WORK TO COMPLETE —
(A) Copy the passage of the Java threads text from "What is a Thread?" to "the same process.".
(B) In the records, take the lines from the line with "Screen dimensions: 527x344" to the line with "pyautogui.click(x=209, y=20)", and write out only those lines with "Instruction" changed to "Command" and nothing else altered.

DOCUMENT PASSAGE —
Java Threads & Concurrency: Understanding OS-Level Implementation

Thread Fundamentals
OS-Level Thread Management
CPU and Thread Execution
Memory and RAM Interaction
Practical Examples

Thread Fundamentals

What is a Thread?

A thread is the smallest unit of execution that can be scheduled by the operating system. Think of it as a lightweight process that shares memory with other threads in the same process.

Key Concept: When you create a Java thread, you're actually requesting the OS to create a native thread.

// Simple thread creation
Thread thread = new Thread(() -> {
    System.out.println("Running in: " + Thread.currentThread().getName());
});
thread.start(); // This triggers OS-level thread creation

OS-Level Thread Management

The Journey from Java to OS

When you call thread.start() in Java, here's what happens underneath:

Java Application (JVM)
         ↓
    JVM Thread API
         ↓
    Native Thread Library (pthreads on Linux, Windows Threads on Windows)
         ↓
    Operating System Kernel
         ↓
    Scheduler assigns thread to CPU core

Thread Models

1:1 Model (Java uses this)

(Data on locating visible targets)
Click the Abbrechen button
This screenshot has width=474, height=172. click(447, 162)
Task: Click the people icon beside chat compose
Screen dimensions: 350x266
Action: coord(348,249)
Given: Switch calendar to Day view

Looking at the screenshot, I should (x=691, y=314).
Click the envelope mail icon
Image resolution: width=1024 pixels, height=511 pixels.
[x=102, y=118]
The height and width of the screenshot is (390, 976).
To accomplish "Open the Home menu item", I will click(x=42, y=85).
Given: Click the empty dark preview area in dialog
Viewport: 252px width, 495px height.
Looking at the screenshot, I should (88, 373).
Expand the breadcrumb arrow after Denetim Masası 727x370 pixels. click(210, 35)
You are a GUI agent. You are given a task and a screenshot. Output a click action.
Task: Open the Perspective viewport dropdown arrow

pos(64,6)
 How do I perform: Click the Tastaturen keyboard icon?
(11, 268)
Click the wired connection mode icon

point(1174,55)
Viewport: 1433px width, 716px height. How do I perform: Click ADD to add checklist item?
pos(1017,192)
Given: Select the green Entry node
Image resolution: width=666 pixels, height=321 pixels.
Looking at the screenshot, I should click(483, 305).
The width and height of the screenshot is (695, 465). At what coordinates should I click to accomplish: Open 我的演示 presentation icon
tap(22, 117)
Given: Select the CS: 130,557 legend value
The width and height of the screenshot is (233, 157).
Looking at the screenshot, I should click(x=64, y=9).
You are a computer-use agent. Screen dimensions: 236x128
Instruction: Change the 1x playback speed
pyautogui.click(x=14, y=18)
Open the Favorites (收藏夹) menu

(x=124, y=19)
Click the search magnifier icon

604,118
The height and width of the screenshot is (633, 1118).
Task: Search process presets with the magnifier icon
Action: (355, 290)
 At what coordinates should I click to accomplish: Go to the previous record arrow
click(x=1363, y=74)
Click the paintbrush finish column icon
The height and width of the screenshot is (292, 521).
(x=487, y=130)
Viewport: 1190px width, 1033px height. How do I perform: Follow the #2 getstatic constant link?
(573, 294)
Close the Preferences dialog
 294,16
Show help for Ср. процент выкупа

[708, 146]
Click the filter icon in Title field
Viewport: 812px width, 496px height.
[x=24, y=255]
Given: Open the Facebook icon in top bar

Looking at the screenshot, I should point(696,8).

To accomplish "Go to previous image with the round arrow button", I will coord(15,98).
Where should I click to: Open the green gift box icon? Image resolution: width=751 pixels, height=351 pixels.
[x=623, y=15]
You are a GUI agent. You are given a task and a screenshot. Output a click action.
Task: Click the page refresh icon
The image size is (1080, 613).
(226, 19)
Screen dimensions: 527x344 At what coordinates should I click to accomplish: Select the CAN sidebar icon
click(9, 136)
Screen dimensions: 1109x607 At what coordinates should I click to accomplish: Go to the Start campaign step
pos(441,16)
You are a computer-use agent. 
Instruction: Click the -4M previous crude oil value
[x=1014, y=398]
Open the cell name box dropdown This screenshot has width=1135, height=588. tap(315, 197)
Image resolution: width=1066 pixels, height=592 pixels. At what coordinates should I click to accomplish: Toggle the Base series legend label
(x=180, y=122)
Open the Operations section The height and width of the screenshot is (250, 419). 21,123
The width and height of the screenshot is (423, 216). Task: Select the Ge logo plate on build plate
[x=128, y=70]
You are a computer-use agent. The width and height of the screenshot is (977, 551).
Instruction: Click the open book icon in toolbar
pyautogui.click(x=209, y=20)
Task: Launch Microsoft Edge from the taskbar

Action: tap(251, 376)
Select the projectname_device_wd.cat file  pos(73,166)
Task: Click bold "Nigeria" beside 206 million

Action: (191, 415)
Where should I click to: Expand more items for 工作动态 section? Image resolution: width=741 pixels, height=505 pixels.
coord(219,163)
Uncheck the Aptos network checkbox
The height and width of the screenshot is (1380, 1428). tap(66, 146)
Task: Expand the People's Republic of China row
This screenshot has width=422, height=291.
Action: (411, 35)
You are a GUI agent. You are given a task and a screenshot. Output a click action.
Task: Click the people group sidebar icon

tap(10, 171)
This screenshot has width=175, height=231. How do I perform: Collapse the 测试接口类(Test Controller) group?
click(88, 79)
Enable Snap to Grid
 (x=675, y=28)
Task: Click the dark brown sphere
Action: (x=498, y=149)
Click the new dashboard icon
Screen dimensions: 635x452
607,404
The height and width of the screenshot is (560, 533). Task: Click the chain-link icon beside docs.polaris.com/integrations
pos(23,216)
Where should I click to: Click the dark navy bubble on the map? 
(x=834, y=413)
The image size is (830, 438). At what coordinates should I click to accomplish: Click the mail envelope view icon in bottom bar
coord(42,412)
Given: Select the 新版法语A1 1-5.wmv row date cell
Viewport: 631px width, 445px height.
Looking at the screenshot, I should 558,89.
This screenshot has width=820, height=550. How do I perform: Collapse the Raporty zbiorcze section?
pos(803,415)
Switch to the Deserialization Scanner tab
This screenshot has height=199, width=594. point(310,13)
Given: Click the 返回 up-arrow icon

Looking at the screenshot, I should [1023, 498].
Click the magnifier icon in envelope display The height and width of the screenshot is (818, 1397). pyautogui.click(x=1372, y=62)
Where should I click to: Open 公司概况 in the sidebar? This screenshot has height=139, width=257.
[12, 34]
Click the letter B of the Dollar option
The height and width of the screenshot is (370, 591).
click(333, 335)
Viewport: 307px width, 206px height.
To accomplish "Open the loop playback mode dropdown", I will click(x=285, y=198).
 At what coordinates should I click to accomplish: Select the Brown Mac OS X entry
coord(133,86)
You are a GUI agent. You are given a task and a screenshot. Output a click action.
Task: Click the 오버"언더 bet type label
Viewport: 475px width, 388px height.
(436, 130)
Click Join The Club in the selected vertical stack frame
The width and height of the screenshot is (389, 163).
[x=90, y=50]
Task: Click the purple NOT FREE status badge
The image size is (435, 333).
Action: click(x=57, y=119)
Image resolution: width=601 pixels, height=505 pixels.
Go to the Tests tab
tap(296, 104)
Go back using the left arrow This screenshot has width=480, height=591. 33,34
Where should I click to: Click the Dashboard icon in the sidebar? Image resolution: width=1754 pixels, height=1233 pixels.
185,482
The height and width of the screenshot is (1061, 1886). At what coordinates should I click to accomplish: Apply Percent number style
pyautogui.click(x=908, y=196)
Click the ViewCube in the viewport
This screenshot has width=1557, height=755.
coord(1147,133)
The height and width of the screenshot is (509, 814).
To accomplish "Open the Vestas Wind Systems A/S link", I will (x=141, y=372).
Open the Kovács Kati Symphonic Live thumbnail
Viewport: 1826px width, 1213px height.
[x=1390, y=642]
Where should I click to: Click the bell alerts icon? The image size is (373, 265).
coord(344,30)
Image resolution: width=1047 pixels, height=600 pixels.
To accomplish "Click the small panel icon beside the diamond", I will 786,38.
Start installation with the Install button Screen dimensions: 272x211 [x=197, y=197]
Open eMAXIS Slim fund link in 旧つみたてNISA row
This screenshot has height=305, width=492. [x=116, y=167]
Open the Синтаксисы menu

RESULTS —
(A)
What is a Thread?

A thread is the smallest unit of execution that can be scheduled by the operating system. Think of it as a lightweight process that shares memory with other threads in the same process.

(B)
Screen dimensions: 527x344 At what coordinates should I click to accomplish: Select the CAN sidebar icon
click(9, 136)
Screen dimensions: 1109x607 At what coordinates should I click to accomplish: Go to the Start campaign step
pos(441,16)
You are a computer-use agent. 
Command: Click the -4M previous crude oil value
[x=1014, y=398]
Open the cell name box dropdown This screenshot has width=1135, height=588. tap(315, 197)
Image resolution: width=1066 pixels, height=592 pixels. At what coordinates should I click to accomplish: Toggle the Base series legend label
(x=180, y=122)
Open the Operations section The height and width of the screenshot is (250, 419). 21,123
The width and height of the screenshot is (423, 216). Task: Select the Ge logo plate on build plate
[x=128, y=70]
You are a computer-use agent. The width and height of the screenshot is (977, 551).
Command: Click the open book icon in toolbar
pyautogui.click(x=209, y=20)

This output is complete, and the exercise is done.